Problem to work on
Show each line in the data below that contains the string "Where".

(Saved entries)
# # # # # # #

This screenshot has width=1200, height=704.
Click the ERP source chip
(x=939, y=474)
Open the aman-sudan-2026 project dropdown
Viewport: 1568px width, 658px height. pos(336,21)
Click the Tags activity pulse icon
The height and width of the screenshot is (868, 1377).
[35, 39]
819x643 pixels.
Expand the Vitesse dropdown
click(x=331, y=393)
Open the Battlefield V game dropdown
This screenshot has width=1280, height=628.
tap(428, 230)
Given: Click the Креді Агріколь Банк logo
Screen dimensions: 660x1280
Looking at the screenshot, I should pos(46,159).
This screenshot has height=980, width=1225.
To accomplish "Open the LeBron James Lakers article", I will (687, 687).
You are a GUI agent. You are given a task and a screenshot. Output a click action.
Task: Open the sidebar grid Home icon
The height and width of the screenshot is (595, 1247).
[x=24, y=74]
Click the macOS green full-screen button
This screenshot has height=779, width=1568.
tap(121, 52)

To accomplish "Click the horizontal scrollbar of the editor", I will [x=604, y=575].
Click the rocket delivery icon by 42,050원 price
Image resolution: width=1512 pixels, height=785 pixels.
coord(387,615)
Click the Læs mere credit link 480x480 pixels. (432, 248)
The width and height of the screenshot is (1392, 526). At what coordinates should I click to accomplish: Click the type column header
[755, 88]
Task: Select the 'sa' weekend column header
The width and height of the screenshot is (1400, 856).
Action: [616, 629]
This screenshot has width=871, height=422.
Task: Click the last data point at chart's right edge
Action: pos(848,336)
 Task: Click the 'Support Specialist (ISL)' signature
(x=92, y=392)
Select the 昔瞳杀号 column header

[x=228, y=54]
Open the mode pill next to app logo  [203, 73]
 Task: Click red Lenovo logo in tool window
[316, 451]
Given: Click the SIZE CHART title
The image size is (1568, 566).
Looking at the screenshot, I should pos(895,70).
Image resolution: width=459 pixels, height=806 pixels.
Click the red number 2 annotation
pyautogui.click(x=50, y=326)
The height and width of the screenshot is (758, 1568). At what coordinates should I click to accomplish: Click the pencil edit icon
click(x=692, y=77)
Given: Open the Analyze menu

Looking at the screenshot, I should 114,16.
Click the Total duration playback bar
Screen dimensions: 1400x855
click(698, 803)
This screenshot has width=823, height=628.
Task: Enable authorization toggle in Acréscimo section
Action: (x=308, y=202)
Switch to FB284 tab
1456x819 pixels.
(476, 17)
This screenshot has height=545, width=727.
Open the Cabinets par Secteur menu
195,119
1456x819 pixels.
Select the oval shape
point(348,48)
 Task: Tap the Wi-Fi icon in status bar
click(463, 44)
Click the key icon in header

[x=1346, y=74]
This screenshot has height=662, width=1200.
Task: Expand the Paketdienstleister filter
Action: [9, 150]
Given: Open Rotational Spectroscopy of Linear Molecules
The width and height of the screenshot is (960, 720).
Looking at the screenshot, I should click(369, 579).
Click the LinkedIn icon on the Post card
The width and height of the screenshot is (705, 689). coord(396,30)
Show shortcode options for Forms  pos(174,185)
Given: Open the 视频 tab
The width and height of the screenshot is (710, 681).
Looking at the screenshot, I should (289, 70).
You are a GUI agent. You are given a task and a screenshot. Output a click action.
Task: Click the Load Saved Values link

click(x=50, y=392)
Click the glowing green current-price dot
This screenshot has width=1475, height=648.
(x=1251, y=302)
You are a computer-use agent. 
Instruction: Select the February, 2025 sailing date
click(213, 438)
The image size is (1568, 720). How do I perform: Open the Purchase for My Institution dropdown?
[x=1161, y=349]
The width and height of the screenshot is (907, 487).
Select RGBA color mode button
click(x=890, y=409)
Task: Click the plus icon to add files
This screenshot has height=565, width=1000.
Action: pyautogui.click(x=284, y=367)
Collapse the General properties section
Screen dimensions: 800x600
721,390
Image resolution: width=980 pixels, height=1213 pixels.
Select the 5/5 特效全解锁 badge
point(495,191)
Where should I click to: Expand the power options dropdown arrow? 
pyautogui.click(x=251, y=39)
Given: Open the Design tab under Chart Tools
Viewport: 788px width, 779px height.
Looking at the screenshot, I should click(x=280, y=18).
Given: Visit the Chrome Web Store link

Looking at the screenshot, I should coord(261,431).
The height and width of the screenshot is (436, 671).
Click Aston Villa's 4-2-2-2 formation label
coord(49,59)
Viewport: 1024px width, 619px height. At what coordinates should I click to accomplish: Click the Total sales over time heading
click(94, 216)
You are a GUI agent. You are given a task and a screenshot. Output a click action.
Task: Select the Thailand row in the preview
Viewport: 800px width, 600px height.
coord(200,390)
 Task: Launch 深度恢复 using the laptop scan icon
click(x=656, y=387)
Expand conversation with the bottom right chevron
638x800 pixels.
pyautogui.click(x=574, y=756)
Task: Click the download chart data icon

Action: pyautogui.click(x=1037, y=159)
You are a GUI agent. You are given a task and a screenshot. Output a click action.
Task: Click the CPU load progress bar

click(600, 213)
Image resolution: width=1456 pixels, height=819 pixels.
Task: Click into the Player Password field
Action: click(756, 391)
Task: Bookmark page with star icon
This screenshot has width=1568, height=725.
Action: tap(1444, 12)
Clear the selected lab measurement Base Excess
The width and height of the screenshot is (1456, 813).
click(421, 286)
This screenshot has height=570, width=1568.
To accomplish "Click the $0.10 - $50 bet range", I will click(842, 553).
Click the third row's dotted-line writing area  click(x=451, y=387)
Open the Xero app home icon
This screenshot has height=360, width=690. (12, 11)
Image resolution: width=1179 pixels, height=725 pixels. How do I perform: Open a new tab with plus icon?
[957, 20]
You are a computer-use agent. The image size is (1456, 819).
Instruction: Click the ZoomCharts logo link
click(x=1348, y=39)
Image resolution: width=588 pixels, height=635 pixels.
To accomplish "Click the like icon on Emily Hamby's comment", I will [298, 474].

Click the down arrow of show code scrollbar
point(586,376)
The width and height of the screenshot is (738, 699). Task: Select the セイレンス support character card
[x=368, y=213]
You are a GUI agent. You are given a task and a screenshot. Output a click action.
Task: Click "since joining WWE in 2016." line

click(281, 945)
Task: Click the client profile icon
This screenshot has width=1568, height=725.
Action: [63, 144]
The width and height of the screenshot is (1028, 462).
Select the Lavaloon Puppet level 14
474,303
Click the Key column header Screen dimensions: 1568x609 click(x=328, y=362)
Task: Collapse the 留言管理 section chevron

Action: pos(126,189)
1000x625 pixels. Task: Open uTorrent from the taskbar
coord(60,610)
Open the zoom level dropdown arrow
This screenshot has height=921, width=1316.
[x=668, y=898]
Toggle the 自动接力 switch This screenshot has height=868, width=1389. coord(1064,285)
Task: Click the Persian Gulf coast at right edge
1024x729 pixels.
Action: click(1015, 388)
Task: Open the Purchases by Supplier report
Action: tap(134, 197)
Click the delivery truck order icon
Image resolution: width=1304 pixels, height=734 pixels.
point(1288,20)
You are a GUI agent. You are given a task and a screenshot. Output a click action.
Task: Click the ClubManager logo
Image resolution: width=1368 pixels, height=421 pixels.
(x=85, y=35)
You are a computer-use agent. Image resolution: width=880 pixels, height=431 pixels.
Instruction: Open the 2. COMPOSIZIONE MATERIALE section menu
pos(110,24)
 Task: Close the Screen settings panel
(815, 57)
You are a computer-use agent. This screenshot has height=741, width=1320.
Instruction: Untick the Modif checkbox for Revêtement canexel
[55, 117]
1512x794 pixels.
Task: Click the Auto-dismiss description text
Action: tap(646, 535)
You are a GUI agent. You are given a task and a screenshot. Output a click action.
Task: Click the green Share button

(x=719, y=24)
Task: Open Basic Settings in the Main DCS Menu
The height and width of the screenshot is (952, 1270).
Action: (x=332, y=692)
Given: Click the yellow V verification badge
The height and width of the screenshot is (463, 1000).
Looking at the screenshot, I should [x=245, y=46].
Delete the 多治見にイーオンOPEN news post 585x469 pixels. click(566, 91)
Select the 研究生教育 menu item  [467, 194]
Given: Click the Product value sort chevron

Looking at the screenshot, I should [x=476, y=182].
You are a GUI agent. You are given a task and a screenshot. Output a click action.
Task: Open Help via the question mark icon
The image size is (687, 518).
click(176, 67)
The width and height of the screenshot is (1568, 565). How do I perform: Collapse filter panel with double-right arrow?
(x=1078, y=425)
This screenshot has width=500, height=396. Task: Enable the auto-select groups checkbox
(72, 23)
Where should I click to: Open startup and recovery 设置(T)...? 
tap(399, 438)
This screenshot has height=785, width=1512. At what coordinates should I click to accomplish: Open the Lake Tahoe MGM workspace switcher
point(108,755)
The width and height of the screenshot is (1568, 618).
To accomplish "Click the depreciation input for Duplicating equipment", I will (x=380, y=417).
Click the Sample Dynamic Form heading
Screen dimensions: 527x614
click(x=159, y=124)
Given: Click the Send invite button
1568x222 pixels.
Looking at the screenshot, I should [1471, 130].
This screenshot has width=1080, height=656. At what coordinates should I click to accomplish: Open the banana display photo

# # # # # # #

Expected answer
Where should I click to: Expand the power options dropdown arrow? 
Where should I click to: Open startup and recovery 设置(T)...? 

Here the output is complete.